The house we went to was a fixer upper. Like down to the studs fixer upper. We knew it when we bought it. He went over a bunch of stuff we pretty much knew. But he also missed a ton of stuff. Like a ton. Some not his fault, but some obviously missed stuff was. Long story short, we ended tearing the house down completely and building a completely new house. Including the foundation. (Don’t cry for me, it all worked out.)

So yes, home inspectors are a good idea. But they aren’t infallible. If I were to do it again, I would find out what their previous job was (usually a plumber or electrician, etc) and then get a second one done with one that has a different strength/background. They aren’t that expensive and they can save thousands (or hundreds of thousands).

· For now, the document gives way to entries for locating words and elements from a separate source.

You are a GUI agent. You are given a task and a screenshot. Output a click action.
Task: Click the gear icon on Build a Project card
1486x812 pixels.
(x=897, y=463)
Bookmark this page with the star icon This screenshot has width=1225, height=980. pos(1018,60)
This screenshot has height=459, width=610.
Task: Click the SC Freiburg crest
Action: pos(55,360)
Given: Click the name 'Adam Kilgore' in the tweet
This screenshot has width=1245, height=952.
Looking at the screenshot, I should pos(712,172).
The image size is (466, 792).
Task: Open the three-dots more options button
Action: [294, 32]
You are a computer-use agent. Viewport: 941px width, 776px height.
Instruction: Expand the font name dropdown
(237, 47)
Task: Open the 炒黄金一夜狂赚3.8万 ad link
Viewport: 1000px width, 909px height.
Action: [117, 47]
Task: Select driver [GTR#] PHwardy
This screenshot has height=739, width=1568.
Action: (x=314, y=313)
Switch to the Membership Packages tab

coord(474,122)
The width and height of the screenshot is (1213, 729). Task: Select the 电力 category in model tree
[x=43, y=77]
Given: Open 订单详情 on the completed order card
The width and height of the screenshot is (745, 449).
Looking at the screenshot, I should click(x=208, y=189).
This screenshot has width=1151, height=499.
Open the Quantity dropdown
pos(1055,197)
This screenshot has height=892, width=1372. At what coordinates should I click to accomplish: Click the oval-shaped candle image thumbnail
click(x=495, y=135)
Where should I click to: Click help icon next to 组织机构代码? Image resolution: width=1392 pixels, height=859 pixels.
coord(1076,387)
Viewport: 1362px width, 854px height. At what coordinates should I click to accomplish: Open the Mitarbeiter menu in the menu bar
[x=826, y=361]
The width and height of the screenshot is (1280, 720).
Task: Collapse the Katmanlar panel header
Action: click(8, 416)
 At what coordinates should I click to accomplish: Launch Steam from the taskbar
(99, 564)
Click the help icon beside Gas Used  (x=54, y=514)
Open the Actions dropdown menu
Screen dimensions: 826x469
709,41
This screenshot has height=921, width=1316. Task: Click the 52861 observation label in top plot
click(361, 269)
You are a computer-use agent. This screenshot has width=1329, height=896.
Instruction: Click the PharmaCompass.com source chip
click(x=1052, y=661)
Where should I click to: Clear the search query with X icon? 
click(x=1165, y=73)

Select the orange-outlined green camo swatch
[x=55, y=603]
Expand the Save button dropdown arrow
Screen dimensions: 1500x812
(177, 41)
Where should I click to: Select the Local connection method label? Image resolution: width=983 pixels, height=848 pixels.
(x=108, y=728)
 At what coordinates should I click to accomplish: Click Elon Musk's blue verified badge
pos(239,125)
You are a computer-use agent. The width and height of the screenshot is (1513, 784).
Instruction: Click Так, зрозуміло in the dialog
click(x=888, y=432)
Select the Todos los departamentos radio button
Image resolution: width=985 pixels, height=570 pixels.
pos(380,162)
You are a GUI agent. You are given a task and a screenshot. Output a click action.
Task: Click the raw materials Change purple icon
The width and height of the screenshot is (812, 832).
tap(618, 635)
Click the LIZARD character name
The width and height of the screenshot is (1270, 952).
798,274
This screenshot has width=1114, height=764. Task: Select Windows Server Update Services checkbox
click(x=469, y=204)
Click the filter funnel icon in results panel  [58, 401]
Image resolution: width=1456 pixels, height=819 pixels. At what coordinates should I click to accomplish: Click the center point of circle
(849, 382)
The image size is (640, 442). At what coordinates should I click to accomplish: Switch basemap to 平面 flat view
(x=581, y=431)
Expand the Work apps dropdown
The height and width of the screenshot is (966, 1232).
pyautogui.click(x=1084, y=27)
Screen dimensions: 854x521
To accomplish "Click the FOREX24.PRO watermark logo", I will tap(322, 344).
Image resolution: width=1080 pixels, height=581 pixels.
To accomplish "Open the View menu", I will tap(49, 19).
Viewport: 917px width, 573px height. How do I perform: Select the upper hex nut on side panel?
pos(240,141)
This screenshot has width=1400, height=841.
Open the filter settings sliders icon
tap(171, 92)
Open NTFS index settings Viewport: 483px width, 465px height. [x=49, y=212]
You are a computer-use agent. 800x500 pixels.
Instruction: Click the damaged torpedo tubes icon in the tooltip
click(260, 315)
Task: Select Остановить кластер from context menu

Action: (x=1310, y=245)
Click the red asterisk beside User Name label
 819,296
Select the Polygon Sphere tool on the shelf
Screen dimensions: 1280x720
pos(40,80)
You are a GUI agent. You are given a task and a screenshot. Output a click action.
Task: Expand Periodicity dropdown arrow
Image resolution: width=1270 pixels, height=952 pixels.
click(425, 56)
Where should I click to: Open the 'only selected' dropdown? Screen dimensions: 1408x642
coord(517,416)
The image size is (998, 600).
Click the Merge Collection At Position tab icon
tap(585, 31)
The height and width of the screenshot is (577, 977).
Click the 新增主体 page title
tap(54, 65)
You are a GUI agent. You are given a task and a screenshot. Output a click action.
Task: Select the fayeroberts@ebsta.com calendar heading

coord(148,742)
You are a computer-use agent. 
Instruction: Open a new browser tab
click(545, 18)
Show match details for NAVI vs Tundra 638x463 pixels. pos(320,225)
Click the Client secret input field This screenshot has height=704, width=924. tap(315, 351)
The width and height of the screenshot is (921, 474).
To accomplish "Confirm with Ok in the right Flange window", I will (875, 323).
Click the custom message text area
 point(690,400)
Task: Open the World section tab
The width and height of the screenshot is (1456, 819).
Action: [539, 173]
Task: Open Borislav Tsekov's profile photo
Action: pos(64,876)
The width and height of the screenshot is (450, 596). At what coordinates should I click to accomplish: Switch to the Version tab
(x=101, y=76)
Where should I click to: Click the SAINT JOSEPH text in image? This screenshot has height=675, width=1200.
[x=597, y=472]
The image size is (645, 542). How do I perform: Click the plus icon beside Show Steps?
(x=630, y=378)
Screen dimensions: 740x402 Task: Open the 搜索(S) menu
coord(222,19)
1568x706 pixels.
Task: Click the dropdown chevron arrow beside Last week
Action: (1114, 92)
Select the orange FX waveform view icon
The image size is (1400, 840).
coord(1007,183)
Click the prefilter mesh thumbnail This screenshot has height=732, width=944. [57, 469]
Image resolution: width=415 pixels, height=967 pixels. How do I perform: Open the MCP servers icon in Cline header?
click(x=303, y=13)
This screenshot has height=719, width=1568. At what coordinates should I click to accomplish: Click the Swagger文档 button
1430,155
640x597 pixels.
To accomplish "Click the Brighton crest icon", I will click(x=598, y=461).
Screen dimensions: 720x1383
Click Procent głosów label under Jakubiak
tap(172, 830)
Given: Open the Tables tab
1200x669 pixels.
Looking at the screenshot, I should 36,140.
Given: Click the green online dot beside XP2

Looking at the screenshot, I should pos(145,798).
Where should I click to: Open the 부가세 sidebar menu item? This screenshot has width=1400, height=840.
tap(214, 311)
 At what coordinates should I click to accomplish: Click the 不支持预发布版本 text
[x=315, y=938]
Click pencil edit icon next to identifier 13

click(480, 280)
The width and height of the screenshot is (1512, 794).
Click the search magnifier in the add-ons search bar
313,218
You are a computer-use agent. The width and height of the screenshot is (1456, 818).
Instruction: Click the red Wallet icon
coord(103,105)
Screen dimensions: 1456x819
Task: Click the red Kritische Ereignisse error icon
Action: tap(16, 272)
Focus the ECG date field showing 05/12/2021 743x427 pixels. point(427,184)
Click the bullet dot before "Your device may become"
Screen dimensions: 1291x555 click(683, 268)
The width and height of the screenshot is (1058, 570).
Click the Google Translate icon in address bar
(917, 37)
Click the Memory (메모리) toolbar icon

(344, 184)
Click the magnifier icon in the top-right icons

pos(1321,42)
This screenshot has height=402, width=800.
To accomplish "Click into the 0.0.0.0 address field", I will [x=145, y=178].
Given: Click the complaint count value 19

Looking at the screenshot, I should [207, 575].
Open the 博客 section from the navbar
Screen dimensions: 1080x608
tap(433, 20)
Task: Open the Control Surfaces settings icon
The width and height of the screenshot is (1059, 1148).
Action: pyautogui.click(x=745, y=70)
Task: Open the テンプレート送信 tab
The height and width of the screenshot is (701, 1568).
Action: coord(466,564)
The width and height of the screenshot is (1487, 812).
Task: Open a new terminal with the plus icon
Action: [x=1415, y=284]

Also, if this is a house you want to be in long term and you love it spend the money (if you can afford it). What does $10k mean to your mortgage? I’m sure I just have a bunch of people a heart attack. But that is only if you really love it and want to stay there. The value of the house depends on what somebody is willing to pay. If you find it worth it, then buy it. And you shouldn’t be worried about reselling it of you’re planning on being there for the long term.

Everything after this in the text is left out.